Out on the streets : India, Bangladesh stand in solidarity with families of Baldia factory fire

Demonstrators demand justice and compensation in worst industrial disaster of Pakistan

Our Correspondent April 14, 2016
Demonstrators demand justice and compensation in worst industrial disaster of Pakistan. PHOTO: EXPRESS

KARACHI: "Most of the victims [of Baldia factory fire] were the sole bread earners of their families. Do our rulers ever ponder on how their dependents are living now," remarked a roadside sunglasses vendor as he watched the affected families staging a protest at Karachi Press Club on Thursday afternoon.

"Not to mention the justice, they [the victim's] should at least be given compensation to rebuild their lives," he said and walked away, even before his name could be asked, towards a motorcyclist on the other end of the road. His eyes were still on the protesters, which included children as well as old people.

Over 250 workers perished inside the locked premises of Ali Enterprises, in Baldia on September 11, 2012. The protesters shouted, 'Zalimo Jawab Do, Khoon Ka Hissab Do' [Tyrants, answer us, justify the bloodshed] as they walked in protest from Regal Chowk to Karachi Press Club.

The rally was held as part of a global campaign to seek justice for victims of the fire. Similar to Karachi, other demonstrations were also held in India, Bangladesh and in some European countries to express solidarity with the victims.

"We want justice," said an elderly woman, named Bilquis, who lost her young son in the fire. "Is being poor such a severe sin that our voices are not paid need?" she questioned, as she marched alongside other protesters.

"It has been three years, seven months and three days, to be exact, yet the [factory fire] case has not been taken up in court properly nor have we been paid the pledged amount," said Abid, whose brother was killed in the fire.

Addressing the demonstration, the National Trade Union Federation's president Rafiq Baloch said that the labourers were left to live a life of misery and it seems that the state does not care about them. "A number of promises were made by the Prime Minister Nawaz Sharif at the time of the incident, when he was not in power, but they have yet to materialise."

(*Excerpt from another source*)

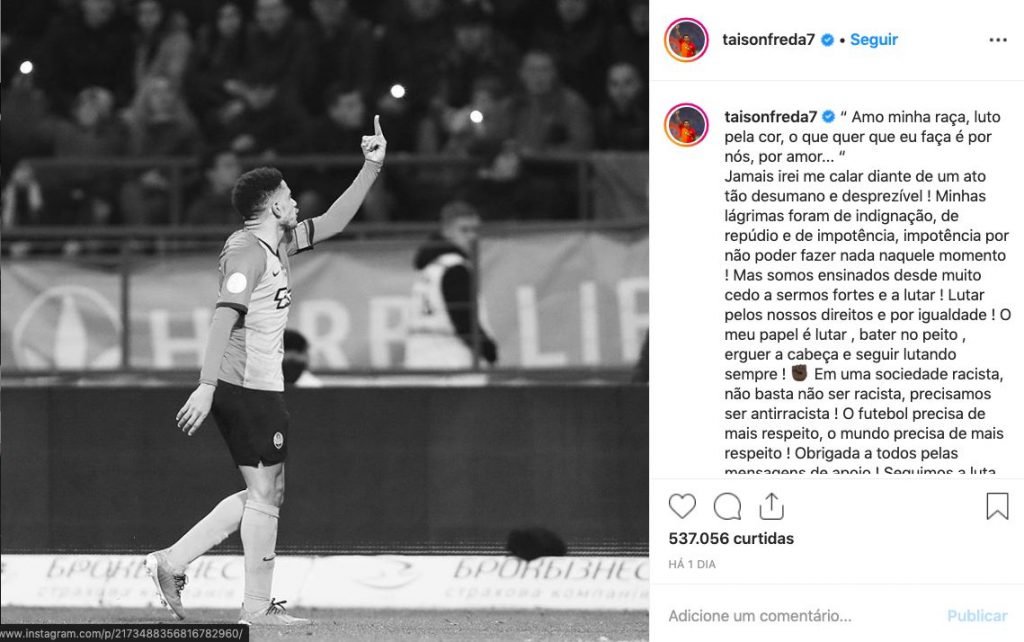
Task: Open taisonfreda7 profile picture in header
Action: click(x=686, y=40)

Baloch further added that the rulers should know that they will not be spared by the people for their false promises. "Their corruption has been unveiled and now they are running to London to save themselves. The protest demonstrations will continue to take place until the justice is done to the factory fire victims."

A senior leader of the victims' association, Saeeda Khatoon, whose only son perished in the fire, said that their demands were the same since day one. "We want to see the responsible held accountable and implementation of the safety measures in factories so that no such incident happens again."

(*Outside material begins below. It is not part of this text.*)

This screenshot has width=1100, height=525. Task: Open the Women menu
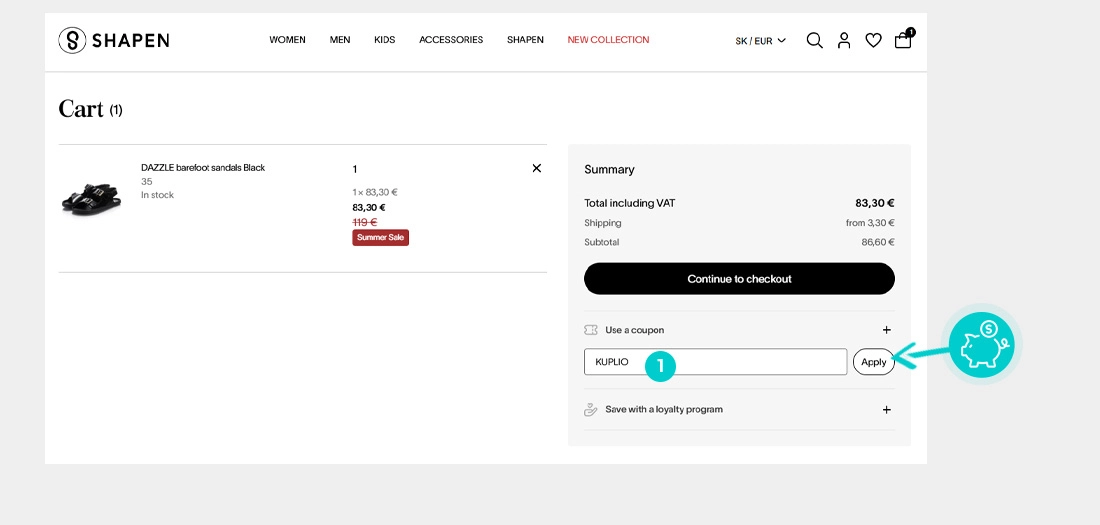[287, 40]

The protesters also demanded that the German company, KiK, which was the major buyer of the ill-fated factory's products, should fulfil its promise and pay the compensation amount to the victims' families. A case has also been filed in Dortmund court against the company.

On the occasion, labour rights organisations, including International Labor Rights Forum in Washington, Health Network of India in New Delhi, IndustriALL Golbal Union in Geneva, sent in their messages to the victims' families for their movement. These organisations also sent memorandums to German authorities to help resolve the issue.

Published in The Express Tribune, April 15th, 2016.